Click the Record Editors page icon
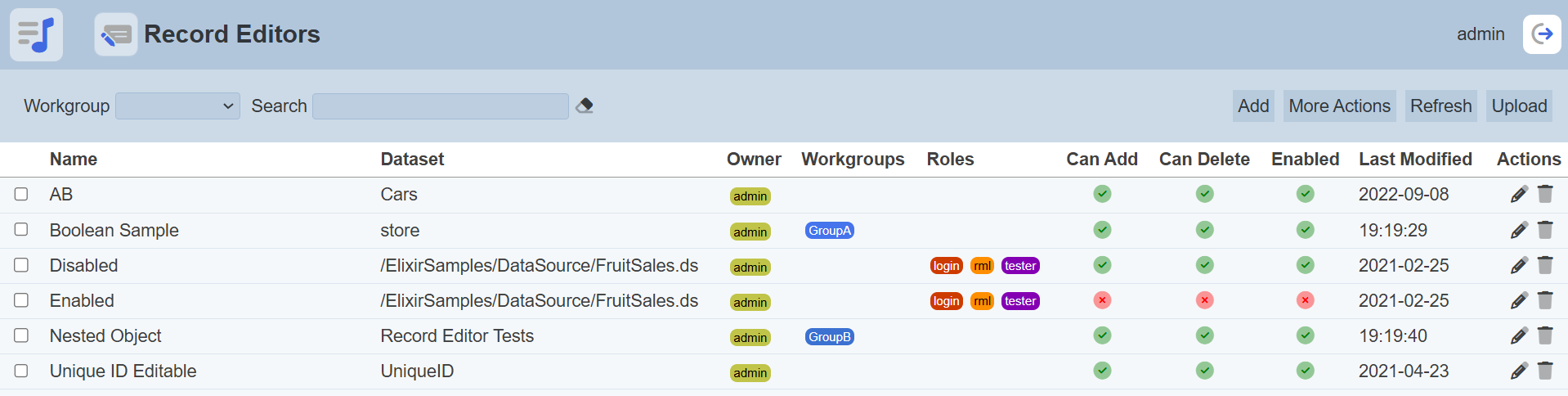1568x396 pixels. 115,34
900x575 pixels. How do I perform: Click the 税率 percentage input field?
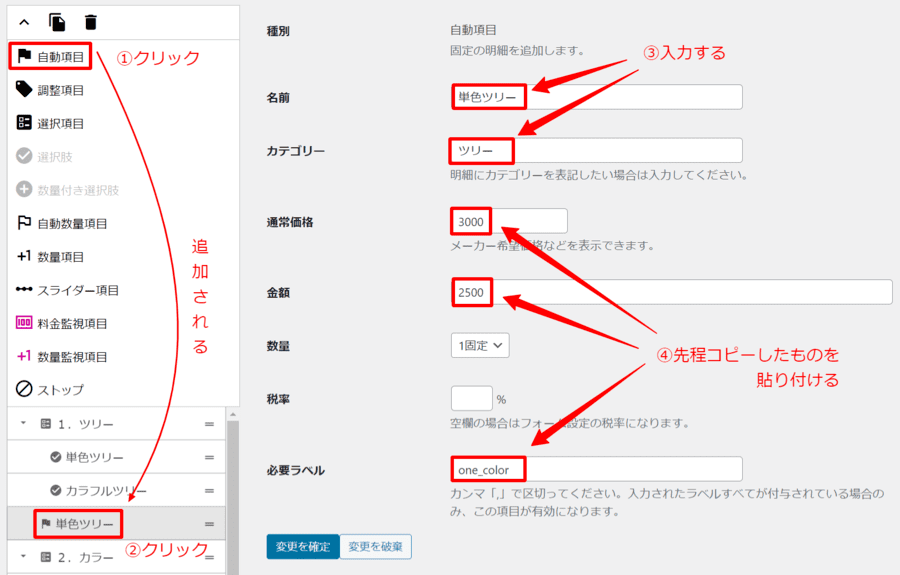[x=472, y=398]
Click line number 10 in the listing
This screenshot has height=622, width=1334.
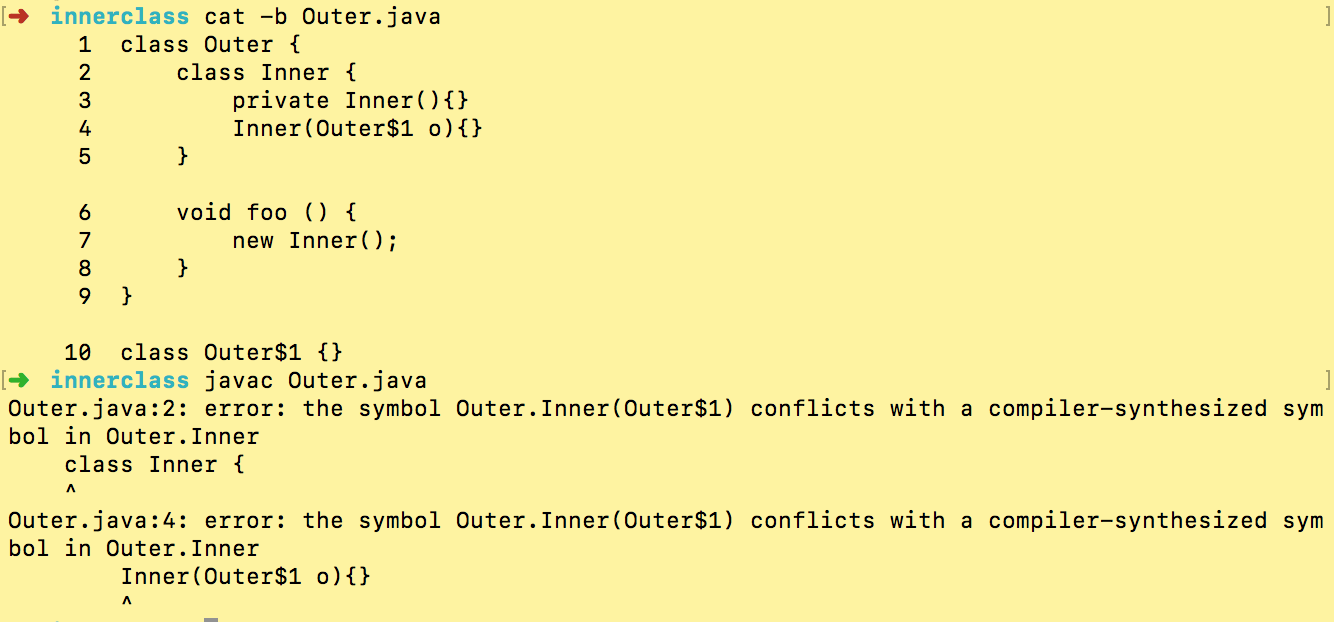77,352
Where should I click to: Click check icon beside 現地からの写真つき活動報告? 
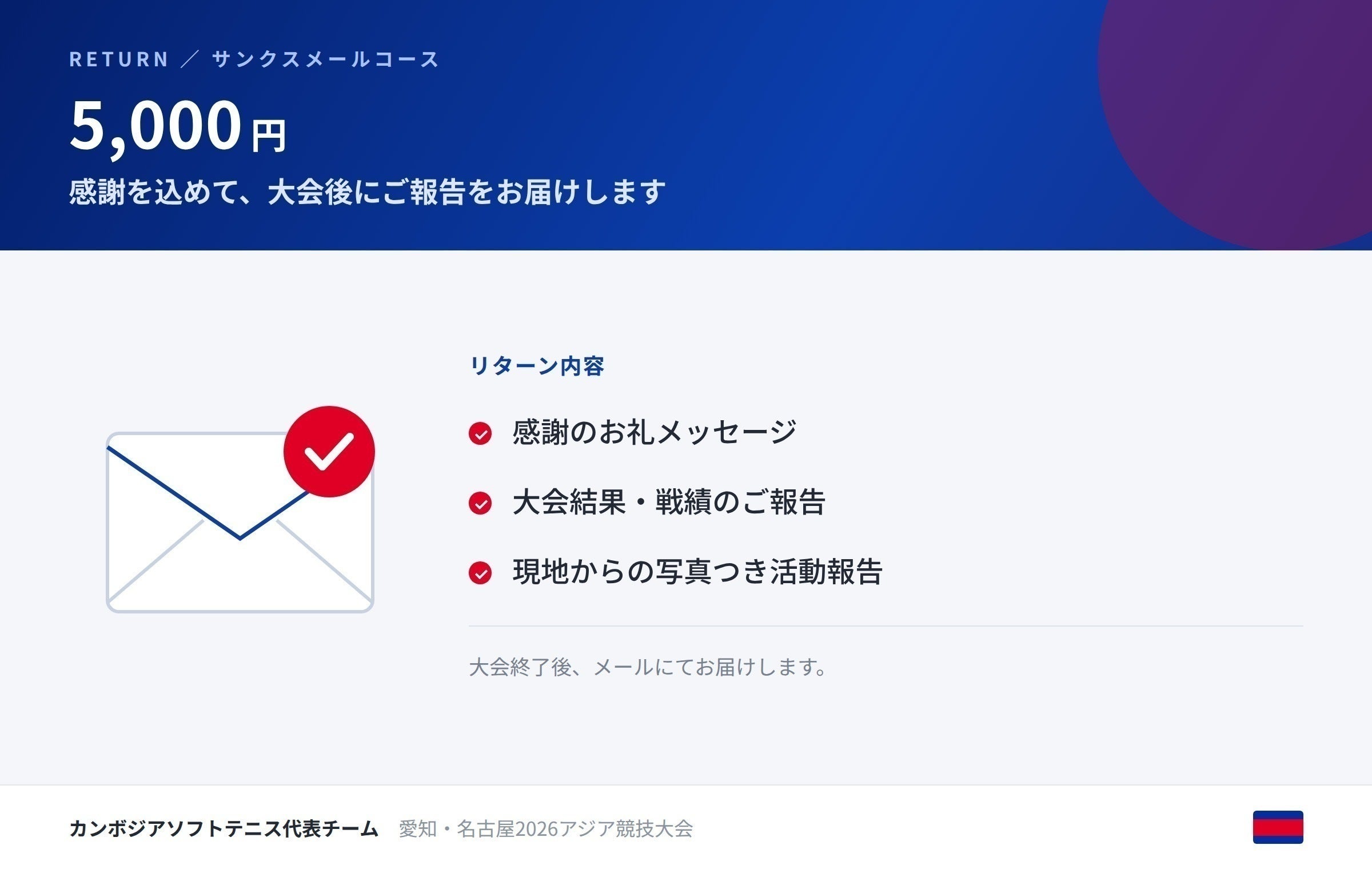[480, 573]
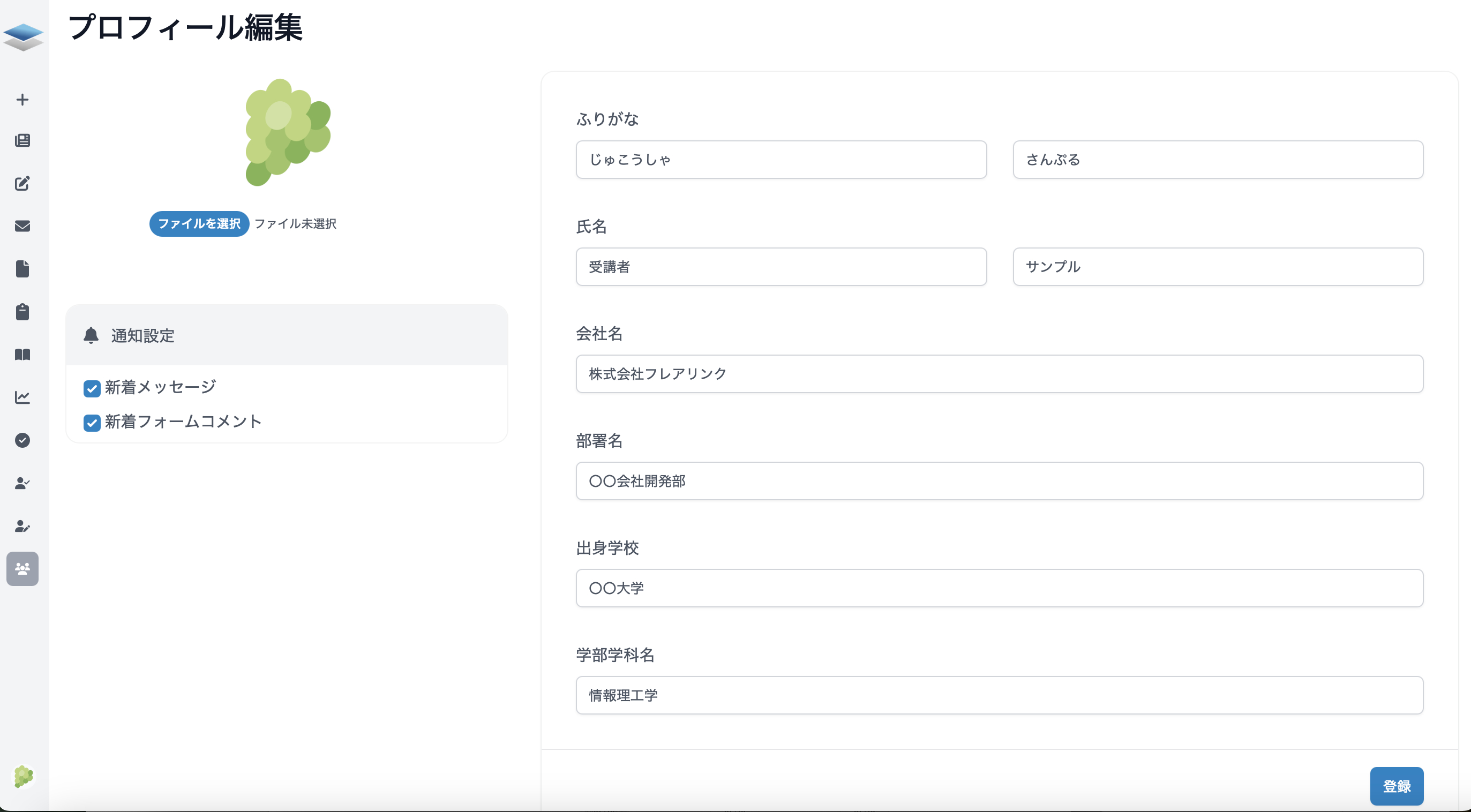1471x812 pixels.
Task: Open the mail envelope icon
Action: pyautogui.click(x=22, y=226)
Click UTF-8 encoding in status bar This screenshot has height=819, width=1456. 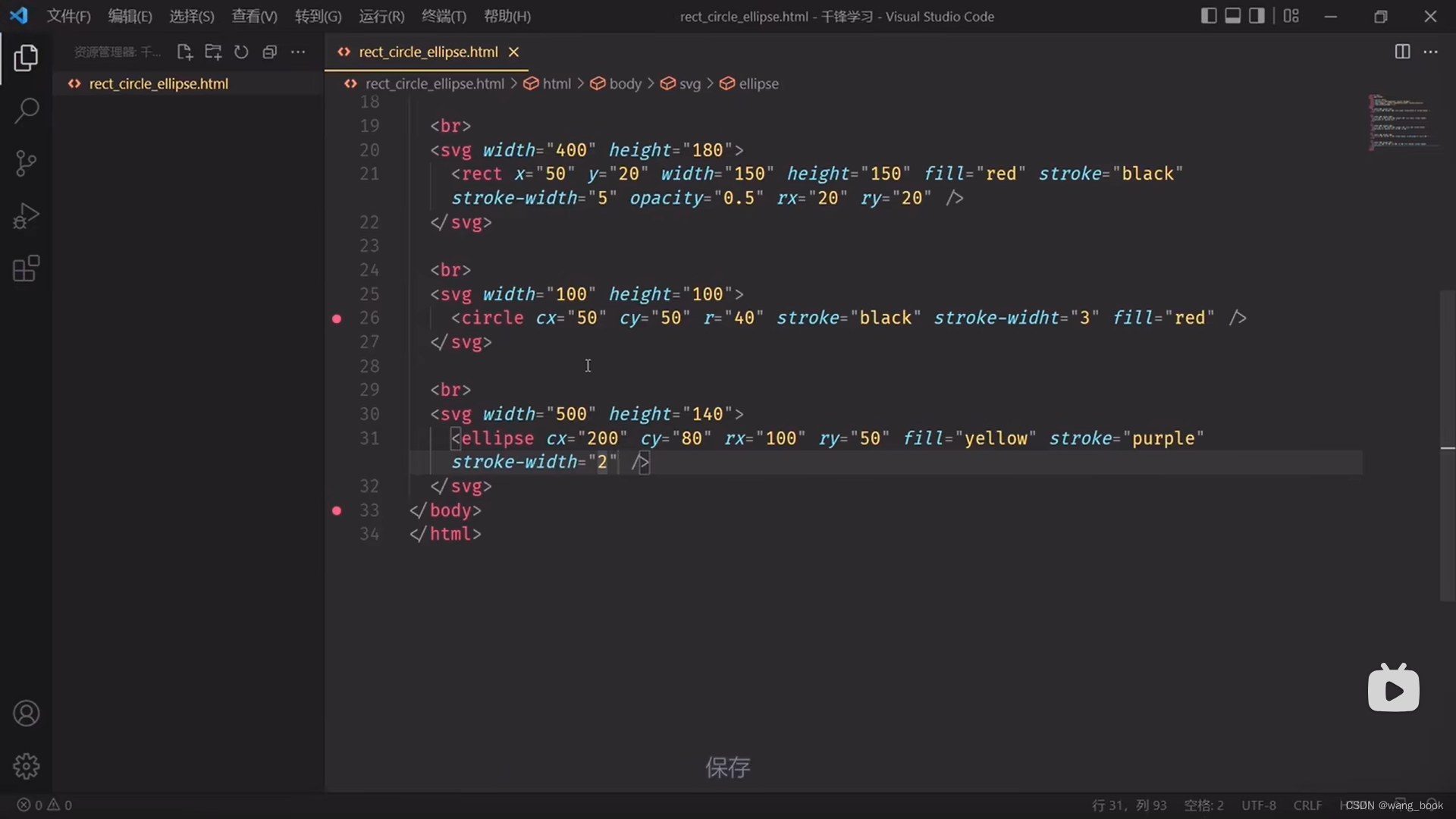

TASK TO COMPLETE → Can you rewrite the whole listing above as a numbered list, skipping any blank lines and leaving the pictures out?

RESULT →
1. Click the Record Editors page icon
2. 1568x396 pixels. 115,34
3. 900x575 pixels. How do I perform: Click the 税率 percentage input field?
4. [x=472, y=398]
5. Click line number 10 in the listing
6. This screenshot has height=622, width=1334.
7. 77,352
8. Where should I click to: Click check icon beside 現地からの写真つき活動報告? 
9. [480, 573]
10. 1471x812 pixels.
11. Task: Open the mail envelope icon
12. Action: pyautogui.click(x=22, y=226)
13. Click UTF-8 encoding in status bar This screenshot has height=819, width=1456. 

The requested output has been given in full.